AIM OF THE TASK: Each record below must be returned exactly as shown.

Start of RECORDS FOR THIS TASK

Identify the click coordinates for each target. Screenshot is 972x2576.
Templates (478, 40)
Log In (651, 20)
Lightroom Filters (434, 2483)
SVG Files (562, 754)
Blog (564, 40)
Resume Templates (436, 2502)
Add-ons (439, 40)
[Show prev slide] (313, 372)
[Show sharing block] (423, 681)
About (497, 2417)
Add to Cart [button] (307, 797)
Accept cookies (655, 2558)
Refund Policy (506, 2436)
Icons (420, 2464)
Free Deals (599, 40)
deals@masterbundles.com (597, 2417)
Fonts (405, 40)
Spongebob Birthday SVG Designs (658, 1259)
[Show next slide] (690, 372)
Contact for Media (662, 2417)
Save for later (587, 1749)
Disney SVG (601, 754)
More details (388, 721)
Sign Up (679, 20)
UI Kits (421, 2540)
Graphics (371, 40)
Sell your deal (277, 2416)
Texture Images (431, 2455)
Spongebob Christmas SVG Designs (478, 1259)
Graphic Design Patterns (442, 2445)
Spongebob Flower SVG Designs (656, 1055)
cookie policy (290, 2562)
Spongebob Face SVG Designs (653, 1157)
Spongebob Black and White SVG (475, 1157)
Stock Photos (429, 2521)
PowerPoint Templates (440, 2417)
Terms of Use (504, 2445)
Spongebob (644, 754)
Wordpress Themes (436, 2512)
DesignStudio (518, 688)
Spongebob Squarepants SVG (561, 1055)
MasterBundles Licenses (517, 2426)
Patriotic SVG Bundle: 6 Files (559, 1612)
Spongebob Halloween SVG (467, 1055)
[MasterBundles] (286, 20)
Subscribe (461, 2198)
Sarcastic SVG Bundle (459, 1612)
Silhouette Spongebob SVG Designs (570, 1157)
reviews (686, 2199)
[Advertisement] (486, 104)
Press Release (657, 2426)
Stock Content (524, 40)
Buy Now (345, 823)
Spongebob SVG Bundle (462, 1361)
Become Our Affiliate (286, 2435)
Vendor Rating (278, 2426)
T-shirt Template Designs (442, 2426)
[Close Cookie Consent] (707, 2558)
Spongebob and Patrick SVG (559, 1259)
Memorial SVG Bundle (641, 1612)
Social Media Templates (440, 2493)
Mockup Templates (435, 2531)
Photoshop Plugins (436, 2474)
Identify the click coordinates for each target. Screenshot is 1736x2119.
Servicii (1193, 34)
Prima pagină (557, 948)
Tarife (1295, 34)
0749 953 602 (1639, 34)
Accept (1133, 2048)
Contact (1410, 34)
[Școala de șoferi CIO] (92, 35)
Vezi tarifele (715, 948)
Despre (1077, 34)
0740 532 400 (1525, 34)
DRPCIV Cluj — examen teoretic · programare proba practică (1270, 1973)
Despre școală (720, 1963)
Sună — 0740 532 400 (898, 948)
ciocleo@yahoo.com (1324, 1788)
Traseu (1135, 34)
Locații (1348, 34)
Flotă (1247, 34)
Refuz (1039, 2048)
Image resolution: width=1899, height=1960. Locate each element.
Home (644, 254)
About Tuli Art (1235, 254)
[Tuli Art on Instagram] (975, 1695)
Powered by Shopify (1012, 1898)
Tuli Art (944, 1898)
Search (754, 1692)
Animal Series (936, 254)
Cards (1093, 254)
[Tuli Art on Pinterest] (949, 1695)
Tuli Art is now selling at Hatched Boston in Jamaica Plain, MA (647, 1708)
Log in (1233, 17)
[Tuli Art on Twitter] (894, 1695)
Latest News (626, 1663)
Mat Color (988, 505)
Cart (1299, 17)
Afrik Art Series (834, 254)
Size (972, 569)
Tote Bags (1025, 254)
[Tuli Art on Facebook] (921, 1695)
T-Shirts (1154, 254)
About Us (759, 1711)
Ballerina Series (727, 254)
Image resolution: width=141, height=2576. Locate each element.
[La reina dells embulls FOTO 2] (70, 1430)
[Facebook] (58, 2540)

End of RECORDS FOR THIS TASK

TASK OUTPUT:
Identify the click coordinates for each target. Screenshot is 972x2576.
Templates (478, 40)
Log In (651, 20)
Lightroom Filters (434, 2483)
SVG Files (562, 754)
Blog (564, 40)
Resume Templates (436, 2502)
Add-ons (439, 40)
[Show prev slide] (313, 372)
[Show sharing block] (423, 681)
About (497, 2417)
Add to Cart [button] (307, 797)
Accept cookies (655, 2558)
Refund Policy (506, 2436)
Icons (420, 2464)
Free Deals (599, 40)
deals@masterbundles.com (597, 2417)
Fonts (405, 40)
Spongebob Birthday SVG Designs (658, 1259)
[Show next slide] (690, 372)
Contact for Media (662, 2417)
Save for later (587, 1749)
Disney SVG (601, 754)
More details (388, 721)
Sign Up (679, 20)
UI Kits (421, 2540)
Graphics (371, 40)
Sell your deal (277, 2416)
Texture Images (431, 2455)
Spongebob Christmas SVG Designs (478, 1259)
Graphic Design Patterns (442, 2445)
Spongebob Flower SVG Designs (656, 1055)
cookie policy (290, 2562)
Spongebob Face SVG Designs (653, 1157)
Spongebob Black and White SVG (475, 1157)
Stock Photos (429, 2521)
PowerPoint Templates (440, 2417)
Terms of Use (504, 2445)
Spongebob (644, 754)
Wordpress Themes (436, 2512)
DesignStudio (518, 688)
Spongebob Squarepants SVG (561, 1055)
MasterBundles Licenses (517, 2426)
Patriotic SVG Bundle: 6 Files (559, 1612)
Spongebob Halloween SVG (467, 1055)
[MasterBundles] (286, 20)
Subscribe (461, 2198)
Sarcastic SVG Bundle (459, 1612)
Silhouette Spongebob SVG Designs (570, 1157)
reviews (686, 2199)
[Advertisement] (486, 104)
Press Release (657, 2426)
Stock Content (524, 40)
Buy Now (345, 823)
Spongebob SVG Bundle (462, 1361)
Become Our Affiliate (286, 2435)
Vendor Rating (278, 2426)
T-shirt Template Designs (442, 2426)
[Close Cookie Consent] (707, 2558)
Spongebob and Patrick SVG (559, 1259)
Memorial SVG Bundle (641, 1612)
Social Media Templates (440, 2493)
Mockup Templates (435, 2531)
Photoshop Plugins (436, 2474)
Identify the click coordinates for each target. Screenshot is 1736x2119.
Servicii (1193, 34)
Prima pagină (557, 948)
Tarife (1295, 34)
0749 953 602 (1639, 34)
Accept (1133, 2048)
Contact (1410, 34)
[Școala de șoferi CIO] (92, 35)
Vezi tarifele (715, 948)
Despre (1077, 34)
0740 532 400 (1525, 34)
DRPCIV Cluj — examen teoretic · programare proba practică (1270, 1973)
Despre școală (720, 1963)
Sună — 0740 532 400 (898, 948)
ciocleo@yahoo.com (1324, 1788)
Traseu (1135, 34)
Locații (1348, 34)
Flotă (1247, 34)
Refuz (1039, 2048)
Image resolution: width=1899, height=1960. Locate each element.
Home (644, 254)
About Tuli Art (1235, 254)
[Tuli Art on Instagram] (975, 1695)
Powered by Shopify (1012, 1898)
Tuli Art (944, 1898)
Search (754, 1692)
Animal Series (936, 254)
Cards (1093, 254)
[Tuli Art on Pinterest] (949, 1695)
Tuli Art is now selling at Hatched Boston in Jamaica Plain, MA (647, 1708)
Log in (1233, 17)
[Tuli Art on Twitter] (894, 1695)
Latest News (626, 1663)
Mat Color (988, 505)
Cart (1299, 17)
Afrik Art Series (834, 254)
Size (972, 569)
Tote Bags (1025, 254)
[Tuli Art on Facebook] (921, 1695)
T-Shirts (1154, 254)
About Us (759, 1711)
Ballerina Series (727, 254)
Image resolution: width=141, height=2576. Locate each element.
[La reina dells embulls FOTO 2] (70, 1430)
[Facebook] (58, 2540)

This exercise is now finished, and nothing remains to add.